▶ **How to complete this task**: Exclude the pictures, and otherwise reproduce the data in full.

##############################

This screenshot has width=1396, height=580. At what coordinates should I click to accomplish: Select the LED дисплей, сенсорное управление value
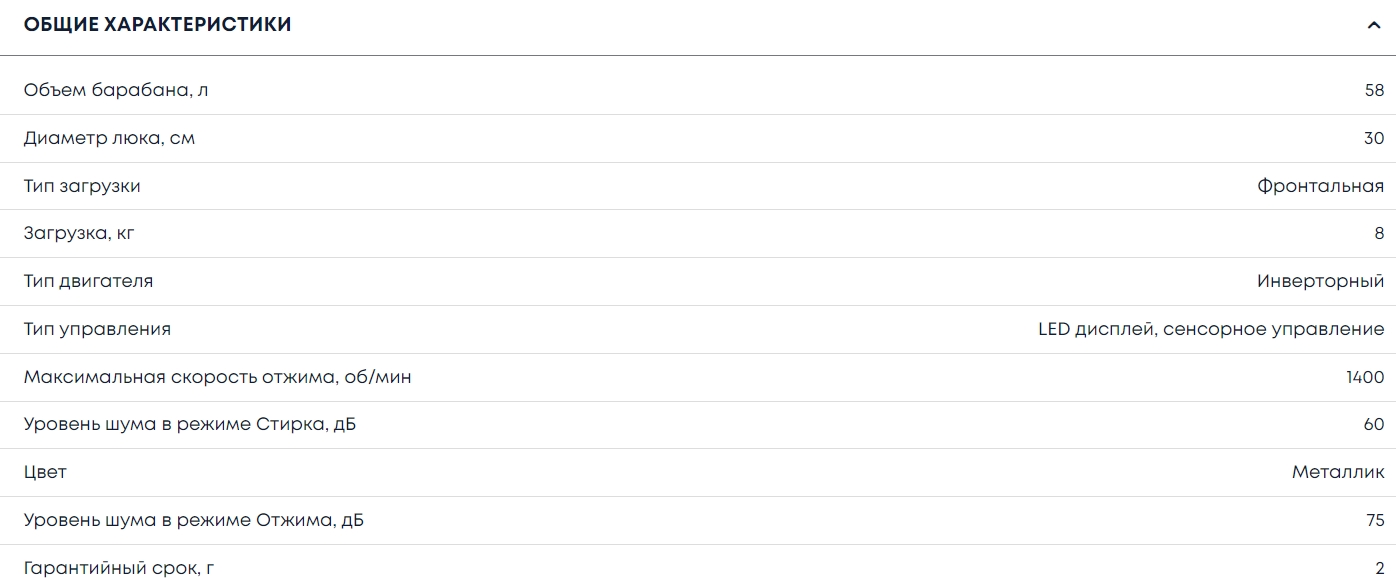coord(1210,329)
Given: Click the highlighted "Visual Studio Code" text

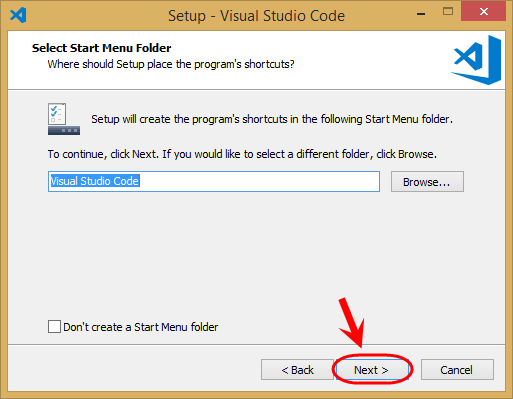Looking at the screenshot, I should [x=94, y=181].
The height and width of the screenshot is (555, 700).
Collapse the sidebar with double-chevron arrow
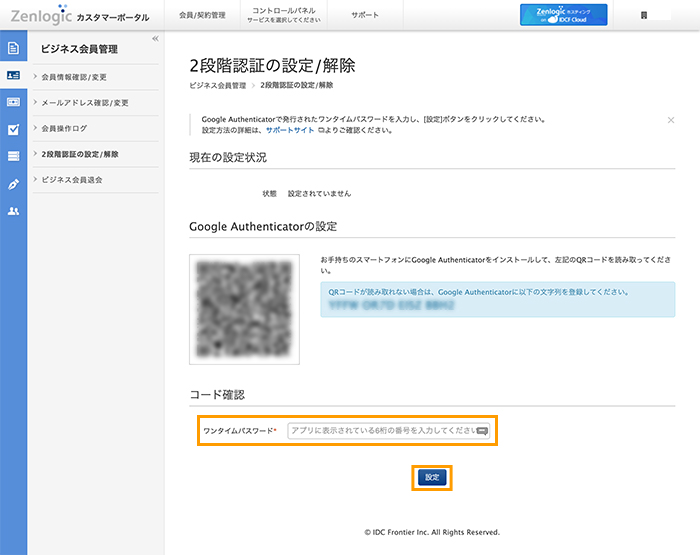pyautogui.click(x=155, y=38)
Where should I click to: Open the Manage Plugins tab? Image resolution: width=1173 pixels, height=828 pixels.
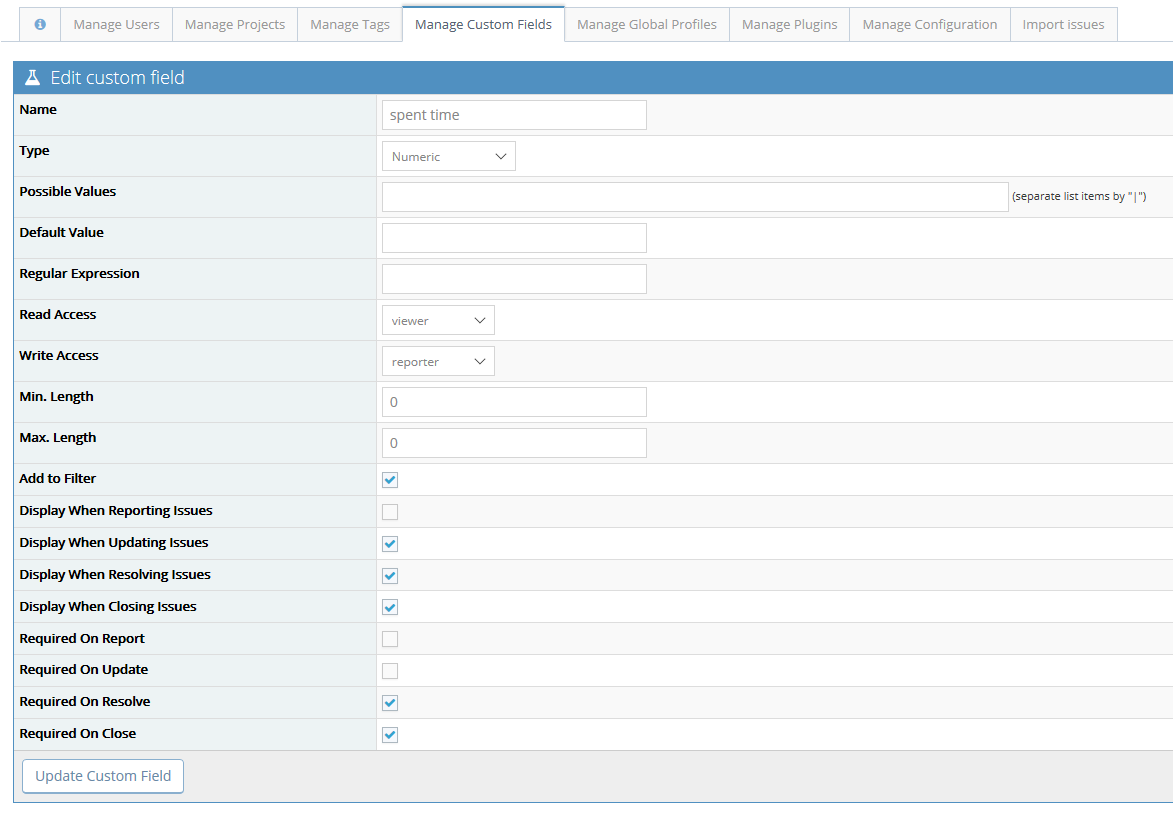[789, 24]
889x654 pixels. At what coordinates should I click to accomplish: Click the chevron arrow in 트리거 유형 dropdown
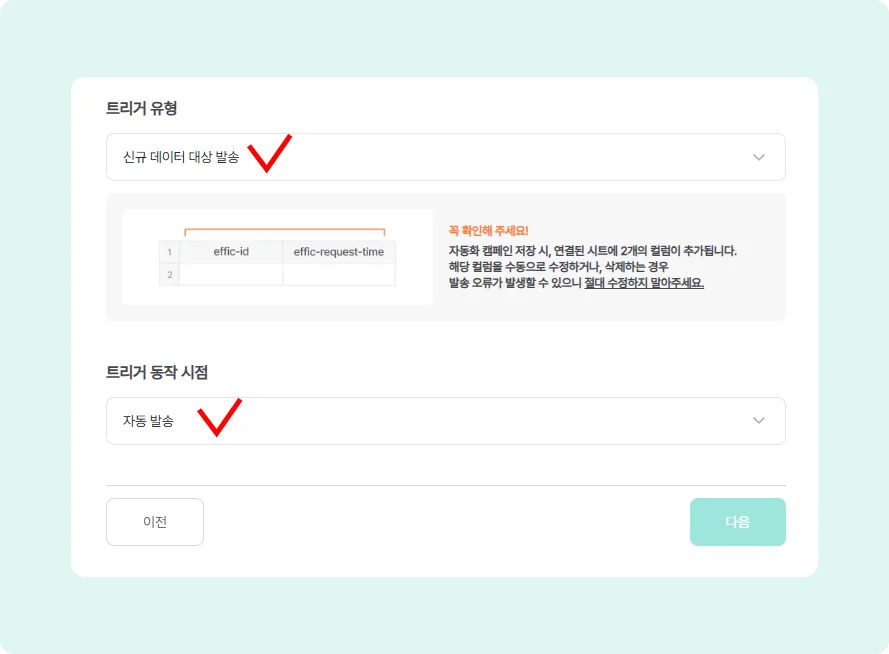pyautogui.click(x=759, y=157)
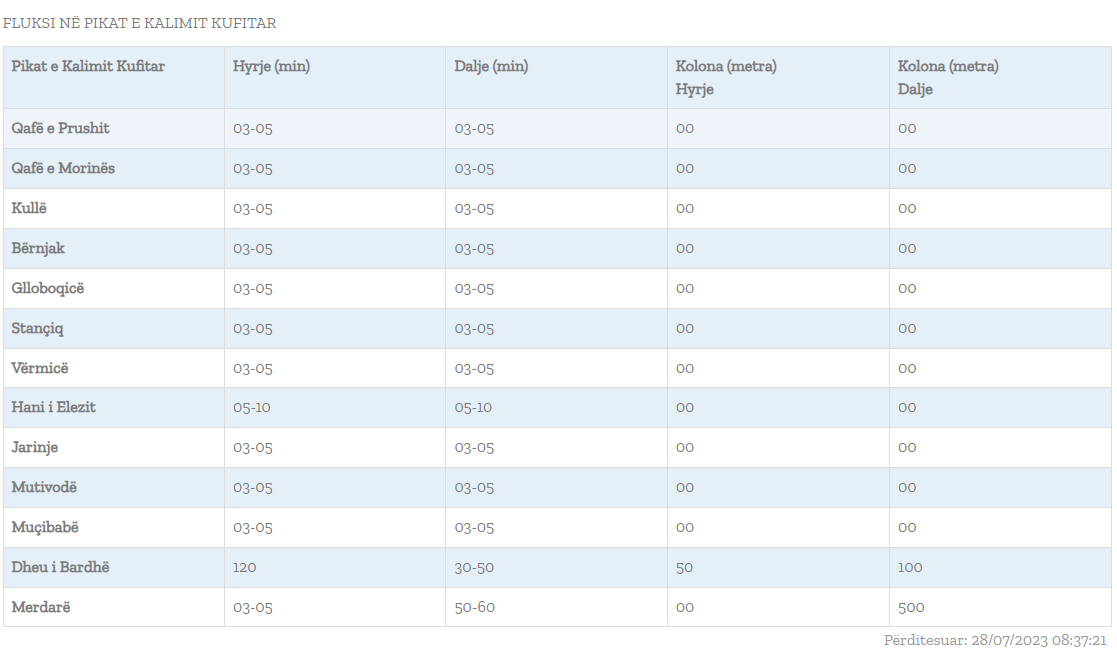
Task: Click the Përditesuar timestamp text
Action: point(995,640)
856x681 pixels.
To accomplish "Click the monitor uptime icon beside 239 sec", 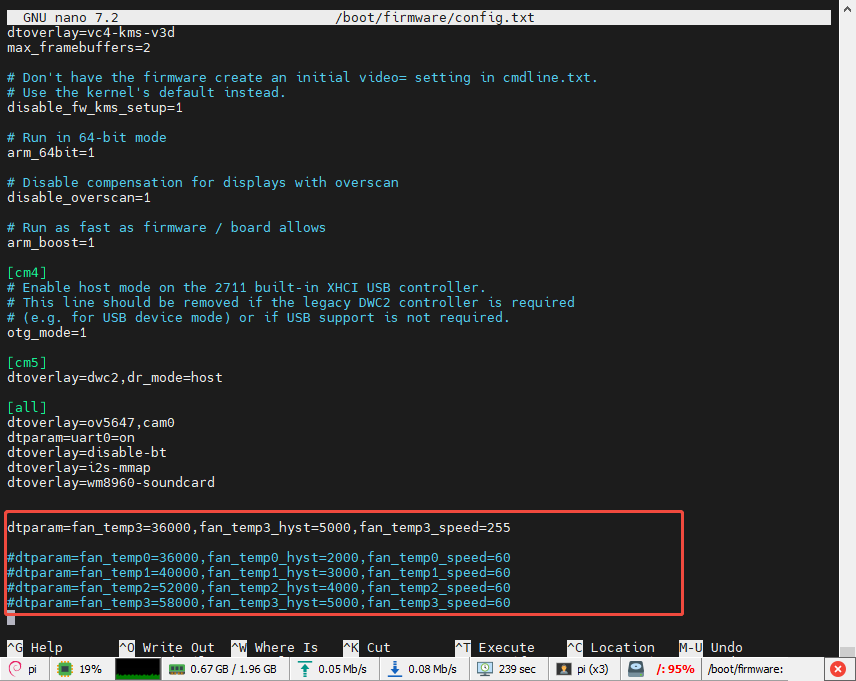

##############################

▶ **Completed exercise**:
This screenshot has width=1396, height=580. At what coordinates should I click to accomplish: Select the LED дисплей, сенсорное управление value
coord(1210,329)
Given: Click the highlighted "Visual Studio Code" text

Looking at the screenshot, I should [x=94, y=181].
The height and width of the screenshot is (555, 700).
Collapse the sidebar with double-chevron arrow
pyautogui.click(x=155, y=38)
Where should I click to: Open the Manage Plugins tab? Image resolution: width=1173 pixels, height=828 pixels.
[789, 24]
889x654 pixels. At what coordinates should I click to accomplish: Click the chevron arrow in 트리거 유형 dropdown
pyautogui.click(x=759, y=157)
Task: Click the Përditesuar timestamp text
Action: point(995,640)
856x681 pixels.
To accomplish "Click the monitor uptime icon beside 239 sec", 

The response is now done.